• Reading passage:
• • • •
Prosecutors will find out Friday morning if they have recaptured vital testimony from a man who claimed Drew Peterson offered him $25,000 to find someone willing to kill his third wife, Kathleen Savio.
The testimony from the alleged hitman headhunter, Jeffrey Pachter of Braidwood, looked to be lost on the very first day of Peterson's murder trial when Judge Edward Burmila ruled prosecutors goofed by failing to notify defense attorneys that he would be testifying.
But the prosecution renewed their bid to get Pachter on the witness stand late Thursday and Judge Burmila said he would take the matter under consideration.
Peterson supposedly made the startling offer to Pachter in late 2003. At the time, the two men were working together at a cable installation business. Peterson, who was still a sergeant with the , had taken Pachter along for a tour in his squad car when he asked him to find a hitman, Pachter said.
Peterson didn't push for details about how the killing would be carried out, but wanted to know when it would happen so he could be sure to be someplace else, Pachter said.
“He told me that he wanted to know when it would be done so he could have an alibi,” Pachter testified during a pretrial hearing in 2010.
Pachter said he had asked to borrow $1,000 from Peterson to pay off a gambling debt prior to getting asked to find a hitman. He also said he believed Peterson approached him about orchestrating the killing because he installed cable television in the Hill neighborhood of Joliet, an area with a dubious reputation.
Months after the overture described by Pachter, Savio was found drowned in her dry bathtub.
“By the way, that favor I asked you, I don’t need it anymore," Pachter said Peterson told him after Savio died.
Also Thursday, the forensic pathologist who reviewed the 2004 autopsy performed on Savio and conducted a second autopsy after her grave was dug up and body pulled from its casket in 2007 declared that the Peterson wife was the victim of a homicide.
A 2004 coroner's jury had ruled that Savio was the victim of an accident and investigators from the Illinois State Police failed to find anything suspicious about the circumstances of her death.
• • • •
• Your tasks:
1. Based on the news article about Drew Peterson's murder trial, decide whether each statement agrees with it. Give yes or no for each, with the deciding words from the article quoted exactly.
(a) The 2004 coroner's jury ruled that Savio's death was a homicide.
(b) Pachter said Peterson wanted to know when the killing would happen.
(c) On Thursday, Judge Burmila ruled that Pachter may testify.
2. Transcribe the part of the Drew Peterson trial article starting with "A 2004 coroner's" and going on through "of her death.".
3. Extend the news article on Drew Peterson's murder trial past its final sentence.

• Source data:
• • • •
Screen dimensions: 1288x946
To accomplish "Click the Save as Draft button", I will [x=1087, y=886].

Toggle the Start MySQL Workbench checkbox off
• • • •
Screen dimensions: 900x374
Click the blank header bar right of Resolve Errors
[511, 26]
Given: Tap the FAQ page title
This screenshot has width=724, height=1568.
• • • •
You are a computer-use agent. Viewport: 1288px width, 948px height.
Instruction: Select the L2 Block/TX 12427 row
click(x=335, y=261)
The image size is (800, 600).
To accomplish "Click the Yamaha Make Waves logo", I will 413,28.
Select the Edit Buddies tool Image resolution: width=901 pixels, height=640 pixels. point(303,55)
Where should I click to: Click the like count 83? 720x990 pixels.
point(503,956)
• • • •
• Results by task:
1.
(a) No: "A 2004 coroner's jury had ruled that Savio was the victim of an accident"
(b) Yes: "wanted to know when it would happen so he could be sure to be someplace else"
(c) No: "Judge Burmila said he would take the matter under consideration"

2.
A 2004 coroner's jury had ruled that Savio was the victim of an accident and investigators from the Illinois State Police failed to find anything suspicious about the circumstances of her death.

3.
But Dr. Larry Blum said he took into account the position of Savio's body when it was found curled inside her bathtub and the distribution of the injuries on her body.
Blum also testified that it is "extremely rare" for adults to drown in bathtubs "without risk factors."
Those risk factors include drug and alcohol abuse and diseases such as epilepsy, Alzheimer's or multiple sclerosis. Savio had none of those diseases. Postmortem testing found no sign of drugs or alcohol in her body.
Defense attorney Ralph Meczyk launched a lengthy and contentious cross-examination of Blum during which he said he has found three doctors who will say Savio's death was the result of a freak bathtub accident.
One of those doctors, Daniel Spitz, has already been quoted in a National Enquirer story as saying he believed Savio was the victim of a homicide.
"People don't drown in bathtubs," Spitz said in the story. "I would have told the police I think this is a homicide. You need to go and investigate this like a homicide."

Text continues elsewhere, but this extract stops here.